The proportion of postkeratoplasty fungal infections is rising steadily. However, the most commonly used corneal storage medium in the United States, Optisol-GS, does not contain an antifungal additive.
To determine the lowest concentration of amphotericin B supplementation in Optisol-GS that will eliminate fungal contaminants effectively without resulting in toxic effects to the cornea and to determine what role light exposure plays in the efficacy and safety of amphotericin B supplementation.
Design, Setting, and Materials
An in vitro laboratory efficacy study measured fungal colony growth in 10 vials of Optisol-GS supplemented with different concentrations of amphotericin B after inoculation with Candida albicans in light-exposed and light-protected conditions. Two vials each were supplemented with amphotericin B at concentrations of 0.06, 0.12, or 0.225 μg/mL; the remaining 2 vials received no C albicans inoculation and no antifungal supplementation (negative controls). After 24 hours, 1 vial from each pair was exposed to light for the remainder of the study. On days 2, 7, and 14, 1 mL of solution was removed from each vial and incubated at 36°C for 48 hours. In a separate safety study, 12 pairs of corneas were divided between amphotericin B supplementation and the control condition; 4 corneas each received the different amphotericin B concentrations. An additional 4 pairs of corneas were stored in the 0.225-μg/mL concentration, and 1 cornea from each pair was exposed to light for the duration of the study. Data were collected November 16, 2014, and analyzed from November 16 to 18, 2014, for the efficacy study; they were collected from April 14 to May 27, 2015, and analyzed from May 28 to 30, 2015, and on December 23, 2015, for the safety study.

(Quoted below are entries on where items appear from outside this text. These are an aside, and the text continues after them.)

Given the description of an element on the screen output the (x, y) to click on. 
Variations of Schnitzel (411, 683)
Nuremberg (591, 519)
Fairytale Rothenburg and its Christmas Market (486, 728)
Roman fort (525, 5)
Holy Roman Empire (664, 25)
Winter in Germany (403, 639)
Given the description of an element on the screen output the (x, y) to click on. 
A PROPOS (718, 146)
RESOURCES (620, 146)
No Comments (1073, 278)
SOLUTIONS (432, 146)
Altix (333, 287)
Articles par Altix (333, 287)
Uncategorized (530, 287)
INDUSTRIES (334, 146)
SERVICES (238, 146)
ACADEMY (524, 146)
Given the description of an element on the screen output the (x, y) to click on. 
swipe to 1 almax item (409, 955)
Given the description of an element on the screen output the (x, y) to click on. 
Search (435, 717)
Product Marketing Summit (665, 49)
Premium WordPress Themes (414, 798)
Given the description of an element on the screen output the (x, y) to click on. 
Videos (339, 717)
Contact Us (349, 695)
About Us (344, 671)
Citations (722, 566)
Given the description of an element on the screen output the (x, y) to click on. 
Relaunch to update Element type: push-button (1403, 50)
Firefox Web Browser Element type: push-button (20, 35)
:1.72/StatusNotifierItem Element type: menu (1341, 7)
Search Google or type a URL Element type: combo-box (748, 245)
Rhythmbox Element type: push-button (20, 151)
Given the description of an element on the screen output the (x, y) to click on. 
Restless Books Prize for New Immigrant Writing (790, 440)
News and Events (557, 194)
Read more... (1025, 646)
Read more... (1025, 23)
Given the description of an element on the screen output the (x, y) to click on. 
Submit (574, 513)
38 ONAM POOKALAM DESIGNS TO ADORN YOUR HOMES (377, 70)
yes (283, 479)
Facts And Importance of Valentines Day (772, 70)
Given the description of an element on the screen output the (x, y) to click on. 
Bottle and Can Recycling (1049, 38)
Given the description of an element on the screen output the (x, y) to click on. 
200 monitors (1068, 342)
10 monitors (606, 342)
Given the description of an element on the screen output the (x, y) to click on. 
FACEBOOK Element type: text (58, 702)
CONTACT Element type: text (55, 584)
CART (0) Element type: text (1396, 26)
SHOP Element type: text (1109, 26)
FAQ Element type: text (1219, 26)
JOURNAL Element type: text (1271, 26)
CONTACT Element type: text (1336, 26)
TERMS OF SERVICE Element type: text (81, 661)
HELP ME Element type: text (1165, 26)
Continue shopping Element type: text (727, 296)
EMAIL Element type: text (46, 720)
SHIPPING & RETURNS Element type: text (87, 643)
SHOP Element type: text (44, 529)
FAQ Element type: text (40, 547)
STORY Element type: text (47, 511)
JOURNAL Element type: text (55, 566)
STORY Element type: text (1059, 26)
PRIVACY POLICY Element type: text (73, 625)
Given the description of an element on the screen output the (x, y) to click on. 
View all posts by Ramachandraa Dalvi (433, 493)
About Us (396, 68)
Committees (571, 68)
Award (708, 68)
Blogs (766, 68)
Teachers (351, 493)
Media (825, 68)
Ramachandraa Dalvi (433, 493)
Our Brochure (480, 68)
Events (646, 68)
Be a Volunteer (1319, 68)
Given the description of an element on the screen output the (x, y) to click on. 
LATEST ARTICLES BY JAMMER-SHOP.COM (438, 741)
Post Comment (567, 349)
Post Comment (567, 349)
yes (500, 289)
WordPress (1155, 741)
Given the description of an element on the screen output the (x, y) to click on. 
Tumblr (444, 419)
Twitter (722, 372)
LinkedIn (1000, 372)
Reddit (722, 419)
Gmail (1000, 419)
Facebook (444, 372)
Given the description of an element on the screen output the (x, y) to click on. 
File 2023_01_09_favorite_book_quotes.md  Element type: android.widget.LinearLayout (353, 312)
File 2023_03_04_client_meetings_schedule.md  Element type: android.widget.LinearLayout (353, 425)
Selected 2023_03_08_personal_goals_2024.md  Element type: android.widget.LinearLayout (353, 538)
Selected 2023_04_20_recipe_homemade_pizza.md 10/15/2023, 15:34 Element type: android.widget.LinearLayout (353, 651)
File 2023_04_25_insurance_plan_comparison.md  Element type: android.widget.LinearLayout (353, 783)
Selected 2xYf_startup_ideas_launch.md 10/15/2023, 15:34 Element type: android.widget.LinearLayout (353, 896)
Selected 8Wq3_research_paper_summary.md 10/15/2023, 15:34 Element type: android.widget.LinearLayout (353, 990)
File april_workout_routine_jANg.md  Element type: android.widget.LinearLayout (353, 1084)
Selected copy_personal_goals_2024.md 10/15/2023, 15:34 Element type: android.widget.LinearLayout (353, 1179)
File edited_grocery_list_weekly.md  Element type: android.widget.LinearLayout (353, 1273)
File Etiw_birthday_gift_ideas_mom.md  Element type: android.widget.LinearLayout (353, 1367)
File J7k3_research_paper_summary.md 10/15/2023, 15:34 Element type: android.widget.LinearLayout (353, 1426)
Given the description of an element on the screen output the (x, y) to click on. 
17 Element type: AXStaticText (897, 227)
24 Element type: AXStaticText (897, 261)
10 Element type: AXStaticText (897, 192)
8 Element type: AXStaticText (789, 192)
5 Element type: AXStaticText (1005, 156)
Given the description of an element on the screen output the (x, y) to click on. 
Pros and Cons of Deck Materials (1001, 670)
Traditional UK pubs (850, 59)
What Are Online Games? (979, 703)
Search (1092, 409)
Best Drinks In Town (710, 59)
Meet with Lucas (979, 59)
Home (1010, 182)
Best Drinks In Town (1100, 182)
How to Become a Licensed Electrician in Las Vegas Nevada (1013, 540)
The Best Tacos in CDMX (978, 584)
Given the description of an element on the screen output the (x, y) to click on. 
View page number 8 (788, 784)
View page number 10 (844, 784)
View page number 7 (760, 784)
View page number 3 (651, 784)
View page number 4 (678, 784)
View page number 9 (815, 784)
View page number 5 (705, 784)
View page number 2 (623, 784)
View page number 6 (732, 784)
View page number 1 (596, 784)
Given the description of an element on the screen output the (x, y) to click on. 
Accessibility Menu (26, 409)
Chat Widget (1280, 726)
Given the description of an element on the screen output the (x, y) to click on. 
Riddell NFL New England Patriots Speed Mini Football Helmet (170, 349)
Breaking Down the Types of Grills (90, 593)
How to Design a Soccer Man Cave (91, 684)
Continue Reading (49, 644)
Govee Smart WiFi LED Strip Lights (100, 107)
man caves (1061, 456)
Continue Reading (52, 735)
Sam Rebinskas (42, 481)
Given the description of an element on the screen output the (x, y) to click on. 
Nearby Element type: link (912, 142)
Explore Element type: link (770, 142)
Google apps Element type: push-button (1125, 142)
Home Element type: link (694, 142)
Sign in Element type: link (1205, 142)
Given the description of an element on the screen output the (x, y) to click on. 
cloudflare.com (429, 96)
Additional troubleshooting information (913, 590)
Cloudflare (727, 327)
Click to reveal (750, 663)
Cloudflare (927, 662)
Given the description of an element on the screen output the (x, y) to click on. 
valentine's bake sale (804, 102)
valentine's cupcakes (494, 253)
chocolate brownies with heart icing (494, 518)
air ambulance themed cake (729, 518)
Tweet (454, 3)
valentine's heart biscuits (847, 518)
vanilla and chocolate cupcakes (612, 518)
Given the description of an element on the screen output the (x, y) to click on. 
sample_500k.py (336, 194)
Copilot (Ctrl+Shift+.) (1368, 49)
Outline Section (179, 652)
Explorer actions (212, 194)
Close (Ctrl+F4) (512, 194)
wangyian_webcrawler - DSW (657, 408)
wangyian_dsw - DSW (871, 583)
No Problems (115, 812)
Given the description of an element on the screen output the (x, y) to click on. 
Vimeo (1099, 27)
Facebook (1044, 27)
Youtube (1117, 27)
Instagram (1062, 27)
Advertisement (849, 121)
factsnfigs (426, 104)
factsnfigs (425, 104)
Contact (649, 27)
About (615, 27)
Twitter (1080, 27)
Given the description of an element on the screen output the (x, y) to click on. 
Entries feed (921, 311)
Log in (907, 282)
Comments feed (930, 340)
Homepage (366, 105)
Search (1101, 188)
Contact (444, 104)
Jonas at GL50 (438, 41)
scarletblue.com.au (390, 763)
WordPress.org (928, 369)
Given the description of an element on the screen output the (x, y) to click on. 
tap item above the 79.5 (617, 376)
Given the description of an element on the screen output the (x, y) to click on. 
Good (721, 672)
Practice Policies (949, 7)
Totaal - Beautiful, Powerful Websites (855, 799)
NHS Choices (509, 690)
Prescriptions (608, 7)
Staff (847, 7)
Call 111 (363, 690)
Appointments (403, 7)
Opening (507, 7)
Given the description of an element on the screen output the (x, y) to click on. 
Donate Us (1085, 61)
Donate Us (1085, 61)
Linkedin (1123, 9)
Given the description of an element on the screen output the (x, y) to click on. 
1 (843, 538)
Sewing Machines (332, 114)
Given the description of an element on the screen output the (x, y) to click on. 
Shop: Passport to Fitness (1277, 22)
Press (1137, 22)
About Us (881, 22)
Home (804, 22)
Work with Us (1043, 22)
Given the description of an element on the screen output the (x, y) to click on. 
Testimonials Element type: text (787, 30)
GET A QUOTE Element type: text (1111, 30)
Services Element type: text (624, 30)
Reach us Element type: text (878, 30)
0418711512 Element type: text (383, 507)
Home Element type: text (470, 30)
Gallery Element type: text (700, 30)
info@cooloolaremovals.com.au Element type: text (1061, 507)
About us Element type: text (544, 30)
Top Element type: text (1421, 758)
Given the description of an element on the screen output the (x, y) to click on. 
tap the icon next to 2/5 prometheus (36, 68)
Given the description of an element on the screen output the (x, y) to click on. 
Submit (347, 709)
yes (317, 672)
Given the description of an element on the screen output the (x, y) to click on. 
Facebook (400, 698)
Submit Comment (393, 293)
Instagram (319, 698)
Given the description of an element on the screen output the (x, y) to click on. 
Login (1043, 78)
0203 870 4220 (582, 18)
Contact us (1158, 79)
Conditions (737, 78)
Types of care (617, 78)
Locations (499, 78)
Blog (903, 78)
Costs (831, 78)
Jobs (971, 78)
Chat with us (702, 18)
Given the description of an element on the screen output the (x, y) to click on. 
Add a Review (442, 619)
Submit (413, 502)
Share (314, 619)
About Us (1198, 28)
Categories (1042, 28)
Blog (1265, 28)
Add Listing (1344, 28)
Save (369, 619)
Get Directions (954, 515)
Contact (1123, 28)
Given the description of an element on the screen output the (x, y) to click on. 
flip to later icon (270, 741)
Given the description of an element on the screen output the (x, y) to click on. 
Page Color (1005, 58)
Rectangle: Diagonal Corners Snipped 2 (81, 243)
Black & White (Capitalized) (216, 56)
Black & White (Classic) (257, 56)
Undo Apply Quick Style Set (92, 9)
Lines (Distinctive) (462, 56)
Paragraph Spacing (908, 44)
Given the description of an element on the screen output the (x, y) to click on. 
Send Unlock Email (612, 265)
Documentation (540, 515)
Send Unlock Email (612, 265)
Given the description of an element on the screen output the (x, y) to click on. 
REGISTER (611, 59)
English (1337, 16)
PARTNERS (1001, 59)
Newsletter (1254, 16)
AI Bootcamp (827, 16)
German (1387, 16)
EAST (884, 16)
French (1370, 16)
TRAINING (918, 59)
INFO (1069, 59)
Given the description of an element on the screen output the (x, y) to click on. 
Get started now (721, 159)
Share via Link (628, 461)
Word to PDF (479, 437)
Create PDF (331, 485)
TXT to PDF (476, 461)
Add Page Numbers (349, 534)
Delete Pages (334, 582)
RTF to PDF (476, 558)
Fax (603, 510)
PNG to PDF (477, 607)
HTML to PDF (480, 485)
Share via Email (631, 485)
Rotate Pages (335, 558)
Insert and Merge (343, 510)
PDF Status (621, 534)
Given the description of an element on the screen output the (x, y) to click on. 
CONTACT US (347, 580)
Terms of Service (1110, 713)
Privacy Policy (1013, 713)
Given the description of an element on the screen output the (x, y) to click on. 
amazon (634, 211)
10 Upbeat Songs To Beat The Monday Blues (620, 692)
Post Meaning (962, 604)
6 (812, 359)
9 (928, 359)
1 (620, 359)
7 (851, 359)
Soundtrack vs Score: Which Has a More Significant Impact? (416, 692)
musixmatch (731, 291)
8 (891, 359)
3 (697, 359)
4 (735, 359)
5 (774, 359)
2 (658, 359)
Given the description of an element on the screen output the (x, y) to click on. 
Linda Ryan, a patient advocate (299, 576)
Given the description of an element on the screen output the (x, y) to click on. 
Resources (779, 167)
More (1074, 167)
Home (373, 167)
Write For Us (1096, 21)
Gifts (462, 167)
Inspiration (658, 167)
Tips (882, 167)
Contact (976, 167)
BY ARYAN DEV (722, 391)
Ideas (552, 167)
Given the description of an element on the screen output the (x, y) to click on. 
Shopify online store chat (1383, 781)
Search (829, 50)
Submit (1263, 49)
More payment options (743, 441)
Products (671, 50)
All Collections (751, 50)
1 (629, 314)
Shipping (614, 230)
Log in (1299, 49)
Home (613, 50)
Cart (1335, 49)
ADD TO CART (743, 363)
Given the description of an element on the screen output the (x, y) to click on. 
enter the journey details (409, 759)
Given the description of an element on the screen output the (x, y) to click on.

Main Outcomes and Measures
Fungal colony growth was measured from the Optisol-GS vials. Corneal endothelial cell density, endothelial cell viability, and epithelial toxic effects were measured in stored corneas.
In the efficacy study, Optisol-GS supplemented with concentrations of 0.06 and 0.12 μg/mL of amphotericin B eliminated all fungal contaminants by day 7 and reduced fungal growth on day 2 by a mean of 3.5 colony-forming units (95% CI, −6.19 to 13.20 colony-forming units; P = .34), a 77.8% decline compared with the postoperative controls. Optisol-GS supplemented with the 0.255-μg/mL concentration of amphotericin B eliminated all fungal contaminants by day 2. In the safety study, no evidence was found of toxic effects to the cornea in corneas stored in Optisol-GS supplemented with amphotericin B at any concentration compared with paired controls. No difference in the efficacy or safety of the light-exposed compared with light-protected amphotericin B–supplemented Optisol-GS was identified.
Conclusions and Relevance
In this study, Optisol-GS supplemented with a 0.255-μg/mL concentration of amphotericin B effectively eliminated fungal contaminants within 48 hours and did not result in added toxic effects to the cornea. These results do not prove that amphotericin B should be added to Optisol-GS; larger-scale studies and cost-benefit analyses need to be completed. Given the increasing incidence of postkeratoplasty fungal infection, however, the addition of amphotericin B to Optisol-GS deserves further investigation.